WHAT IS REQUIRED —
The entries below must be copied exactly as they are.

DATA FOR ANALYSIS —
◆ ◆ ◆ ◆ ◆

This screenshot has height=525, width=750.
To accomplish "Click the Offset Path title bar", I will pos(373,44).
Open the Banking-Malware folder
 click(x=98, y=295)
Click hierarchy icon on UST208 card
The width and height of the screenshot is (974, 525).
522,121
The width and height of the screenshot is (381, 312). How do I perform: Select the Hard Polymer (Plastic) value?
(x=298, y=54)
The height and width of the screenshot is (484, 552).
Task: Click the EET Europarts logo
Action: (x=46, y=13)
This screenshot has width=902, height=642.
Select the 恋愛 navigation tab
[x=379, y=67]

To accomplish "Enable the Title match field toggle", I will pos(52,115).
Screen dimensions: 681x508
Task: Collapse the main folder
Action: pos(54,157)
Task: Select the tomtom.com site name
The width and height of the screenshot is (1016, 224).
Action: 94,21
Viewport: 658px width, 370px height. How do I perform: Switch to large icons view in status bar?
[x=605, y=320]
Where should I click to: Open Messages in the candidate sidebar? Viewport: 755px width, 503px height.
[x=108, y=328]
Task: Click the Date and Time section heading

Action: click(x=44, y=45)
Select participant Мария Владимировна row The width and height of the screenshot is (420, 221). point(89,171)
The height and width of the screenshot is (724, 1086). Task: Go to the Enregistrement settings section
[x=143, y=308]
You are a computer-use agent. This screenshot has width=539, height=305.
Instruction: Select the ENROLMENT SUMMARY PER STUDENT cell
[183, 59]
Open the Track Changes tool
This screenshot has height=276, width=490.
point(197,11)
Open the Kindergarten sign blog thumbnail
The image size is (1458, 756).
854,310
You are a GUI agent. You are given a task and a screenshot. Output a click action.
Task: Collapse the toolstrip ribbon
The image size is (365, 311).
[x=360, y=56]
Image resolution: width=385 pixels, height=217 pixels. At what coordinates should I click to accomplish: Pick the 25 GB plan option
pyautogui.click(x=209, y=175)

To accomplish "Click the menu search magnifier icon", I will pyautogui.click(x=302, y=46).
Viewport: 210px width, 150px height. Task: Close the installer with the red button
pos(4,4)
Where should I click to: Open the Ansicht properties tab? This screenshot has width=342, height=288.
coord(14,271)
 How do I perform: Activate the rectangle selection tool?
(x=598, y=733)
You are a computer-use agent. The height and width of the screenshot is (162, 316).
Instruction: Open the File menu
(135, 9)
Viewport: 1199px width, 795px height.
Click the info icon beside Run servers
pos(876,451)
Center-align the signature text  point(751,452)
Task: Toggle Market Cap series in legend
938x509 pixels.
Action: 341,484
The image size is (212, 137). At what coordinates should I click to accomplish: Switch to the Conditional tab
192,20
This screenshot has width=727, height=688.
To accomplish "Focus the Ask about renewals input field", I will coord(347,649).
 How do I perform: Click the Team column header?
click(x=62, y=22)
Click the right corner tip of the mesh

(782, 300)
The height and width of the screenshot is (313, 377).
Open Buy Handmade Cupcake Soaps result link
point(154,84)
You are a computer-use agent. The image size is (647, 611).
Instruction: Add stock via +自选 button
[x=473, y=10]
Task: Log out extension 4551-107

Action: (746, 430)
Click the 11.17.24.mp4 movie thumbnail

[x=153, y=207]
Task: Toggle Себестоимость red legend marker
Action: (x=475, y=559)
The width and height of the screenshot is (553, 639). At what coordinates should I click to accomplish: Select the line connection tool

◆ ◆ ◆ ◆ ◆

COMPLETED EXERCISE —
This screenshot has height=525, width=750.
To accomplish "Click the Offset Path title bar", I will pos(373,44).
Open the Banking-Malware folder
 click(x=98, y=295)
Click hierarchy icon on UST208 card
The width and height of the screenshot is (974, 525).
522,121
The width and height of the screenshot is (381, 312). How do I perform: Select the Hard Polymer (Plastic) value?
(x=298, y=54)
The height and width of the screenshot is (484, 552).
Task: Click the EET Europarts logo
Action: (x=46, y=13)
This screenshot has width=902, height=642.
Select the 恋愛 navigation tab
[x=379, y=67]

To accomplish "Enable the Title match field toggle", I will pos(52,115).
Screen dimensions: 681x508
Task: Collapse the main folder
Action: pos(54,157)
Task: Select the tomtom.com site name
The width and height of the screenshot is (1016, 224).
Action: 94,21
Viewport: 658px width, 370px height. How do I perform: Switch to large icons view in status bar?
[x=605, y=320]
Where should I click to: Open Messages in the candidate sidebar? Viewport: 755px width, 503px height.
[x=108, y=328]
Task: Click the Date and Time section heading

Action: click(x=44, y=45)
Select participant Мария Владимировна row The width and height of the screenshot is (420, 221). point(89,171)
The height and width of the screenshot is (724, 1086). Task: Go to the Enregistrement settings section
[x=143, y=308]
You are a computer-use agent. This screenshot has width=539, height=305.
Instruction: Select the ENROLMENT SUMMARY PER STUDENT cell
[183, 59]
Open the Track Changes tool
This screenshot has height=276, width=490.
point(197,11)
Open the Kindergarten sign blog thumbnail
The image size is (1458, 756).
854,310
You are a GUI agent. You are given a task and a screenshot. Output a click action.
Task: Collapse the toolstrip ribbon
The image size is (365, 311).
[x=360, y=56]
Image resolution: width=385 pixels, height=217 pixels. At what coordinates should I click to accomplish: Pick the 25 GB plan option
pyautogui.click(x=209, y=175)

To accomplish "Click the menu search magnifier icon", I will pyautogui.click(x=302, y=46).
Viewport: 210px width, 150px height. Task: Close the installer with the red button
pos(4,4)
Where should I click to: Open the Ansicht properties tab? This screenshot has width=342, height=288.
coord(14,271)
 How do I perform: Activate the rectangle selection tool?
(x=598, y=733)
You are a computer-use agent. The height and width of the screenshot is (162, 316).
Instruction: Open the File menu
(135, 9)
Viewport: 1199px width, 795px height.
Click the info icon beside Run servers
pos(876,451)
Center-align the signature text  point(751,452)
Task: Toggle Market Cap series in legend
938x509 pixels.
Action: 341,484
The image size is (212, 137). At what coordinates should I click to accomplish: Switch to the Conditional tab
192,20
This screenshot has width=727, height=688.
To accomplish "Focus the Ask about renewals input field", I will coord(347,649).
 How do I perform: Click the Team column header?
click(x=62, y=22)
Click the right corner tip of the mesh

(782, 300)
The height and width of the screenshot is (313, 377).
Open Buy Handmade Cupcake Soaps result link
point(154,84)
You are a computer-use agent. The image size is (647, 611).
Instruction: Add stock via +自选 button
[x=473, y=10]
Task: Log out extension 4551-107

Action: (746, 430)
Click the 11.17.24.mp4 movie thumbnail

[x=153, y=207]
Task: Toggle Себестоимость red legend marker
Action: (x=475, y=559)
The width and height of the screenshot is (553, 639). At what coordinates should I click to accomplish: Select the line connection tool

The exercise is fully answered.